The star of the book, the variously named Sam, is one of Heinlein’s classic protagonist-heroes. He’s a superman (in his chosen field, which is intelligence and intuition), but doesn’t even realize it. And the reader, therefore, assumes Sam is just an average fellow, until he (and we) has his nose rubbed in the fact that the reason he has a leadership position is that he really is better. Indeed, as Sam’s Boss reminds us late in the book, “Luck is a tag given by the mediocre to account for the accomplishments of genius.” And there’s no doubt that the characters talking are geniuses. Sam’s paramour, too, is a typical Heinlein female character: stronger than, smarter than, and subservient to, her man. The only thing that really feels forced in this book is the solution to the problem: Heinlein did such a good job of setting up a relentless, seemingly unbeatable enemy, that when he got to the point where he needed humanity to beat the enemy, he was backed into an authorial corner. He was also working on a deadline and a word limit, so the solution is much weaker than the path that brings us to it.

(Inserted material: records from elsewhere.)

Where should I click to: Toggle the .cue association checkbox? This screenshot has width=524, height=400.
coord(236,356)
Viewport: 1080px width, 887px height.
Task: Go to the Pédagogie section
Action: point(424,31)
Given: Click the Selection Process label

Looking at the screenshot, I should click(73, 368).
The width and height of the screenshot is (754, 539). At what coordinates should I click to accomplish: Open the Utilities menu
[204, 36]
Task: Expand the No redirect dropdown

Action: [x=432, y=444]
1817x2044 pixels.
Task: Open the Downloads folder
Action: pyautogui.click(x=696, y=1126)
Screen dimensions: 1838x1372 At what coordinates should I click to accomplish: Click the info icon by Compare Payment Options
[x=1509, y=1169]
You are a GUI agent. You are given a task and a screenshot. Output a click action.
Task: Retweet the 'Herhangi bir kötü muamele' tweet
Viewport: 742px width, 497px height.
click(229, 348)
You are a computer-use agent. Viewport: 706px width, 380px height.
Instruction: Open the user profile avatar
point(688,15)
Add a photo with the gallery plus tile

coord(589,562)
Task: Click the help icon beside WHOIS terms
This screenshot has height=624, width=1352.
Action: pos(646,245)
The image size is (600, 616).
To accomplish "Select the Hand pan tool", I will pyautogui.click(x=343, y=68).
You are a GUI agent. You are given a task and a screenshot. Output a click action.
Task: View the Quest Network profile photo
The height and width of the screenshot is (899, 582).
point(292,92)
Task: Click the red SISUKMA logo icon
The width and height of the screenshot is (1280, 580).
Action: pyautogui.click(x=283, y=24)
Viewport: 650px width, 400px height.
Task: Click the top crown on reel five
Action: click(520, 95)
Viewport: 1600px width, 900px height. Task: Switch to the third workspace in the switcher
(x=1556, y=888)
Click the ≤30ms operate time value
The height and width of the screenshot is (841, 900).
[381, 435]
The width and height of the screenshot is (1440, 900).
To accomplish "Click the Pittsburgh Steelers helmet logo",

Heinlein himself thought it was one of his lesser works, as William H. Patterson, Jr., tells us in his introduction. He quotes a draft of a lecture Heinlein gave in 1957, a part of which didn’t make it into the final speech. Nevertheless, even then, more than 50 years ago, and less than a decade after he’d written the book, Heinlein said “it has a tired plot and was hastily written; its literary merit is negligible.” But he goes on to say exactly what the book is: “a thinly disguised allegory, a diatribe against totalitarianism in all its forms. [My philosophy] is an intense love of personal freedom and an almost religious respect for the dignity of the individual—I despise anything which reduces these two and have, in many stories, explored the attendant problems.” And that is the book’s saving grace: like all his novels, this one extols not only the virtues of individuality and self-reliance, but idolizes them, making them not only goals, but the means of salvation.
I’m very happy that Baen is republishing the Heinlein novels, enabling us to find clean, gorgeous copies of these books (thus far, I think they all have brand new, stunning Bob Eggleton covers). And though each one has an added introduction and afterword (in this case, by Patterson and Sarah A. Hoyt, respectively) those notes aren’t really necessary. All that’s needed to avoid the anachronisms you’ll inevitably stumble across is to note the copyright date before you start reading the books. If you haven’t read all of Heinlein, why not? And if you have, well, it’s time to clean up your collection (unless that dog-eared, fading copy has special meaning for you).